Myers family: "One of the DEP agents that was working in this area is being investigated by the EPA. Whether it goes any further, I don't know...The DEP is a big joke...Several of the Atlas Energy gas employees used to be DEP agents. They had come on site dressed as a DEP agent and could take a look at something and say, well, at the DEP office we would not consider that a problem. That happened just up the road here, a 3,000 some gallon [in fact, a 10,500 some gallon spill on October 6 2009] spill. That spill went into Buffalo Creek. Atlas energy did nothing to clean it up. They just let it go. The DEP allowed it. The man that claimed to be DEP was questioned and he said, "Oh I'm not DEP, I work for Atlas Energy." However he was wearing the jacket and representing himself in a roundabout way. He did not say "I am DEP," but he said "we at the DEP would not do this" or "would not do that." If I did that the DEP would have me arrested. When I turned it into the DEP they swept it under the rug...so you tell me what good the DEP is doing for us."

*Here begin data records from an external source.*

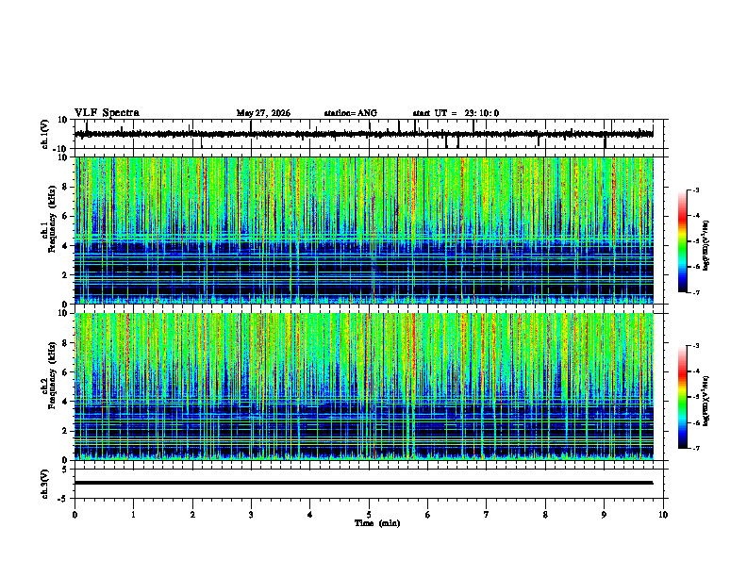747x577 pixels.
Task: Click the ch.3(V) flat trace line
Action: (363, 483)
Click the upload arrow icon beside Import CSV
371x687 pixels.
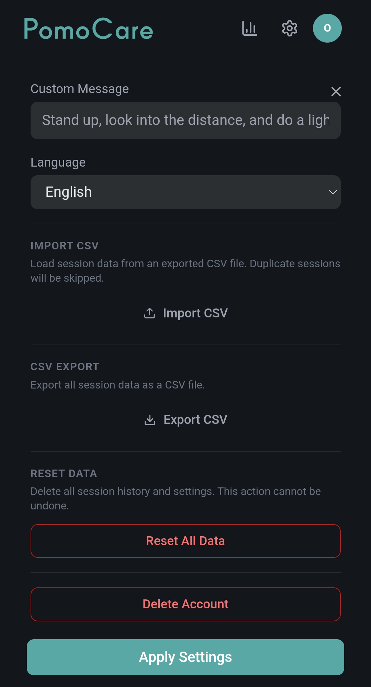[x=149, y=313]

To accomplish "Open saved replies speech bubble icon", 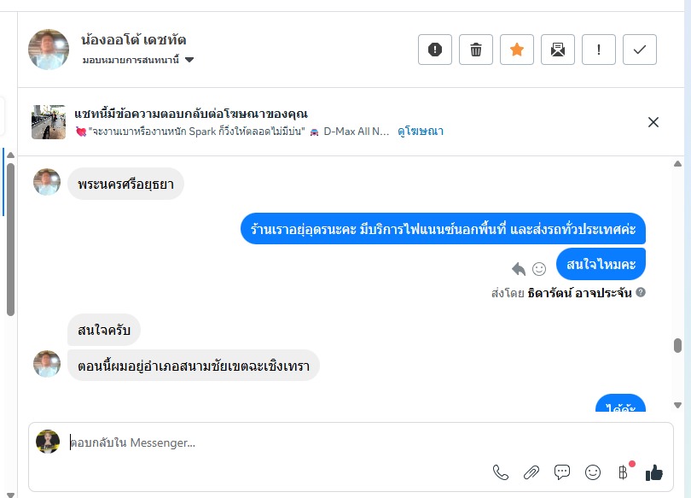I will (562, 472).
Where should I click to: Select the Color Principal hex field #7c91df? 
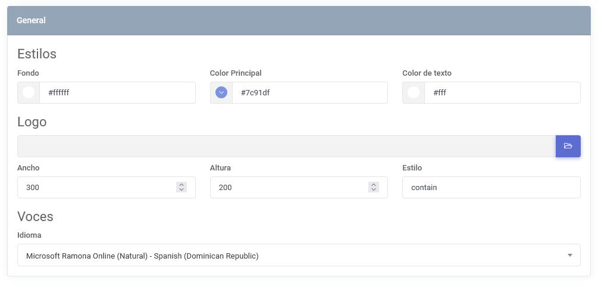[x=309, y=93]
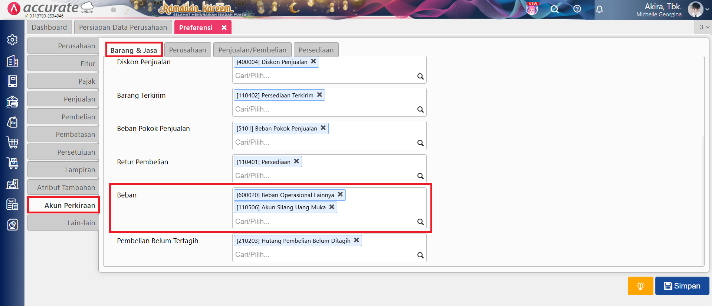Click the Simpan save button
The height and width of the screenshot is (306, 712).
tap(682, 286)
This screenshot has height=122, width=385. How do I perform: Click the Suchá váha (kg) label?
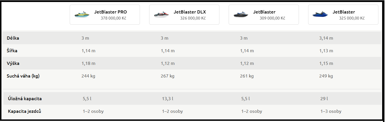[x=23, y=76]
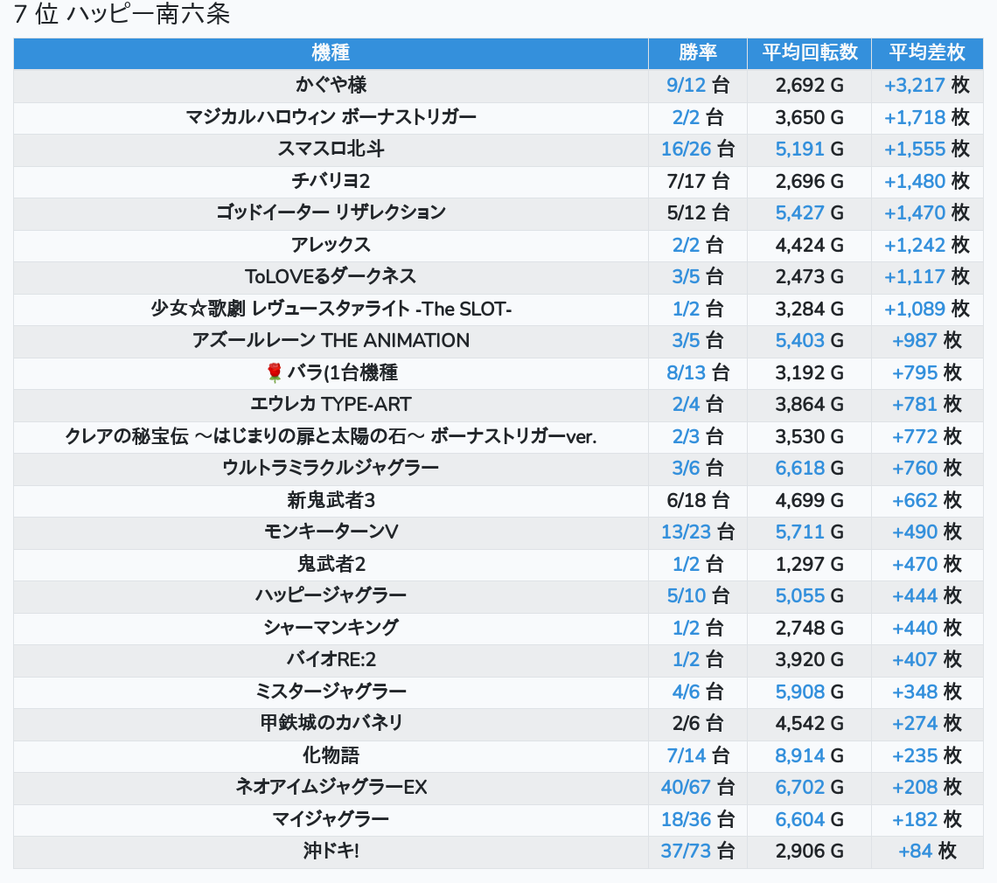Click the 5,191 average spins value
997x883 pixels.
point(800,149)
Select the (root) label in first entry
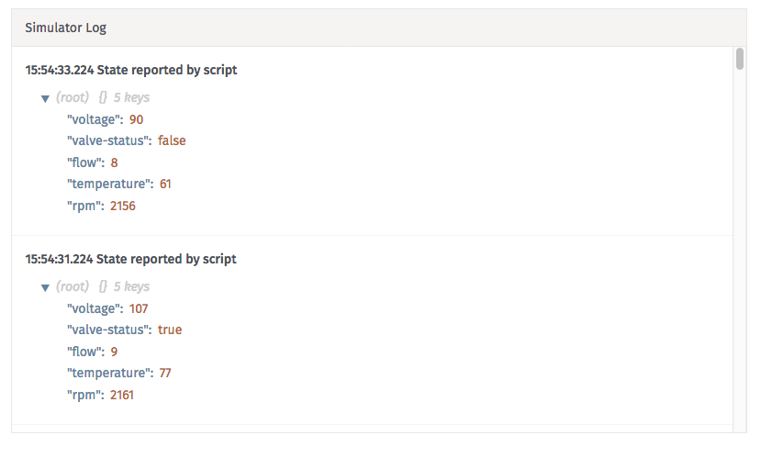Viewport: 761px width, 458px height. (73, 97)
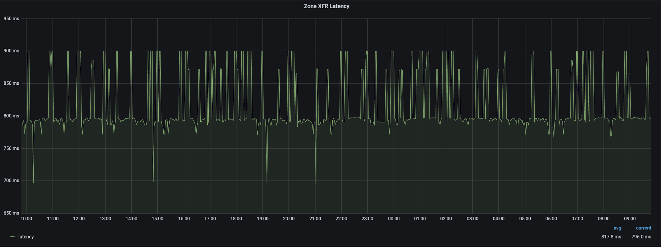The height and width of the screenshot is (247, 661).
Task: Select the 817.8 ms average value
Action: (611, 237)
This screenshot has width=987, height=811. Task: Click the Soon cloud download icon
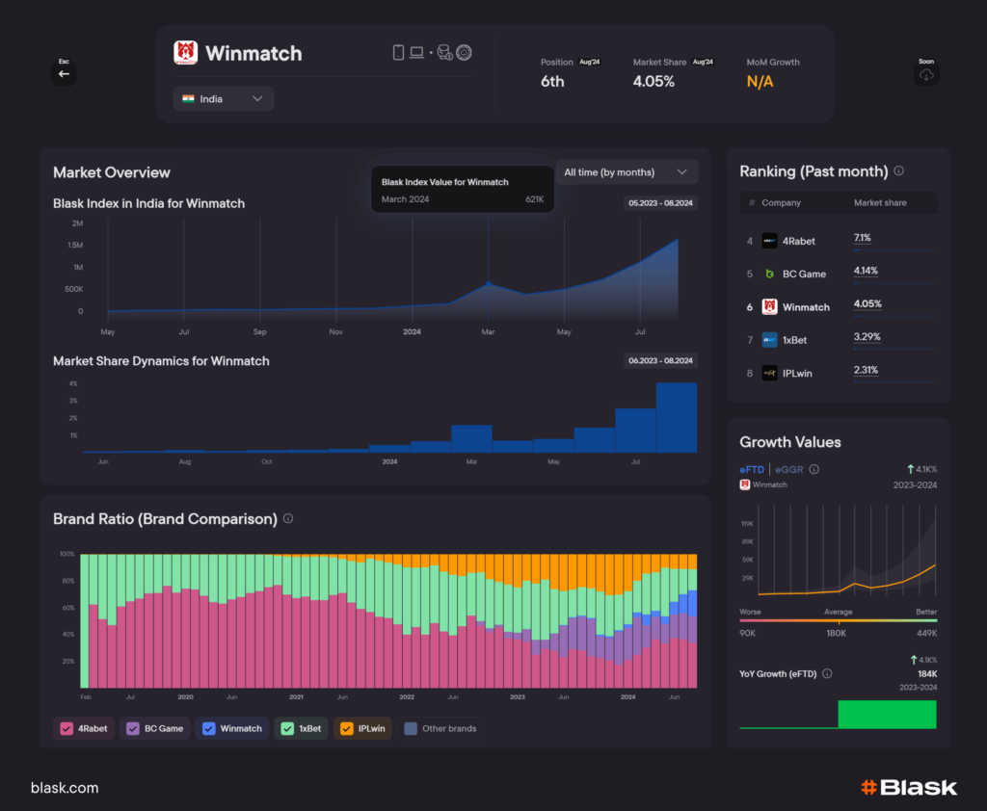click(x=926, y=74)
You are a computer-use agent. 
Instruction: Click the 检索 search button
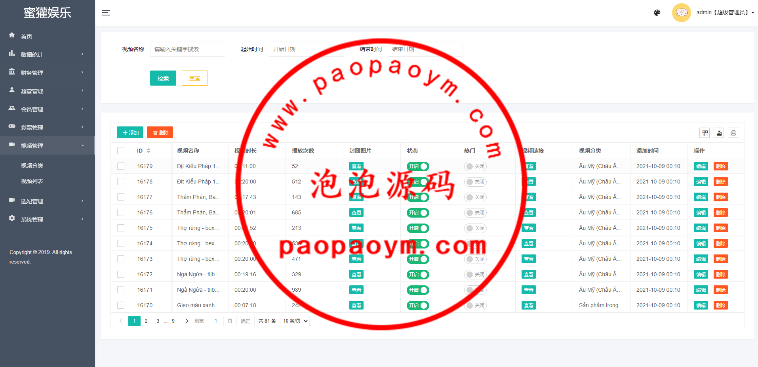(x=163, y=78)
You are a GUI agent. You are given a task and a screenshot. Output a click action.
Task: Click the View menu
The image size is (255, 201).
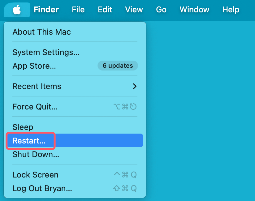pos(134,10)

Kyle Langfourd, geologist: "Basically for about the past three years my life’s been unsettled from hearing drilling rigs, losing many, many nights of sleep because of fracking and drilling...If no one is put into the position of being next to a frac pond as I have the smell from frac ponds is horrendous. You don’t have any idea how bad it is. You can tell people living down the road “Ah, I’m miserable, our lives are miserable, we can’t sleep, we can’t eat, we can’t smell, we can’t breathe.” And they’re like “Yeah, yeah, yeah.” But until they walk in your shoes, no one has the sense of what you go through…The DEP is not policing anything. What they are policing is the public, trying to make them feel better about all of these impacts that are happening to them, but they're actually not doing anything about these impacts. The cost effectiveness of the fines they are giving these guys are a joke. If I was running one of these oil and gas companies I'd be doing everything the same way because if I have to pay somebody to come in and haul off frac water, condensate water versus dumping it over the hill and paying some measly fine, it's more cost effective for me to dump it over the hill, by far. And that's what they are doing."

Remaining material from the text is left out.